**Given exercise 1**
In the post on selling and buying a home, how long an escrow period does it recommend for the sale of your home when selling with no contingencies?
**Given exercise 2**
Repeat the part of the post on selling and buying a home that begins at the words "This option means" and stops after "out of escrow.".
**Given exercise 3**
List every way of handling selling and buying a replacement home that the post on selling and buying a home numbers.

**Document section**
Posted On: July 2nd, 2017 2:25AM

Selling or buying a home is stressful.  Combining the two can be a tricky endeavour.  Steps need to be taken to ensure this process is carried out smoothly, and matches your needs while taking into consideration the current housing market environment.  In a Seller's market, sellers have more control over their options of making this transition more smoothly.  Let's take a look at some ways of handling selling and buying a replacement home:


Selling and Buying a Home is Stressful


1) Selling a home with no contingencies:  


This option means accepting a buyer's offer, and then being under immense pressure to find a "perfect" replacement home assuming the sale of your home is scheduled to close escrow in only 30-40 days.  If you find your dream replacement home, but during the escrow period it ends up cancelling for some reason (this happens frequently), then you are stuck in a real time crunch.  A solution in this scenario to give yourself more time is to make sure the sale of your home is a longer escrow period (3-4 months). You can then have more time to carry out inspections and negotiate on your replacement home. In addition, you will still have time to find another home if the first one falls out of escrow.


2) Selling a home contingent on finding a replacement home:

This is a way to take the pressure off.  Make sure the sale of your home stipulates it is based on your ability find a replacement home and obtain a fully executed contract.  If you do not find a suitable replacement home, then you are not obligated to sell yours.  In a Seller's Market, you are much more likely to have a Buyer accept this type of arrangement.


3)  Selling and 'leasing back' your home:

This alternative also works well in a Seller's Market.  You simply agree to a Buyer's offer contingent on a leaseback.  This may work well for a Buyer who loves your home, yet is not ready to move right away.  It also gives them an opportunity to earn some rental income prior to taking occupancy.  It gives you, the seller, peace of mind knowing you can focus solely on purchasing without immense pressure.


4) Selling, then renting prior to purchasing a replacement home:

Sell your home, then go rent for 3-12 months.  The advantage with this method is when renting, you can learn about a particular neighborhood you love, and "try it out" for awhile.   This gives plenty of time to explore areas and homes leading to a prudent decision. There are always nuances and unexpected aspects of living somewhere new.  Having time to sort through both good and bad realities of living somewhere new can help ensure a good decision.

**Information provided**
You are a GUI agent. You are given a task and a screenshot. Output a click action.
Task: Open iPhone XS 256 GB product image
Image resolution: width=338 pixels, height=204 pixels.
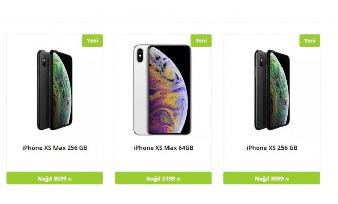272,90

**Correct response 1**
A longer escrow period of 3-4 months.

**Correct response 2**
This option means accepting a buyer's offer, and then being under immense pressure to find a "perfect" replacement home assuming the sale of your home is scheduled to close escrow in only 30-40 days.  If you find your dream replacement home, but during the escrow period it ends up cancelling for some reason (this happens frequently), then you are stuck in a real time crunch.  A solution in this scenario to give yourself more time is to make sure the sale of your home is a longer escrow period (3-4 months). You can then have more time to carry out inspections and negotiate on your replacement home. In addition, you will still have time to find another home if the first one falls out of escrow.

**Correct response 3**
1) Selling a home with no contingencies
2) Selling a home contingent on finding a replacement home
3) Selling and 'leasing back' your home
4) Selling, then renting prior to purchasing a replacement home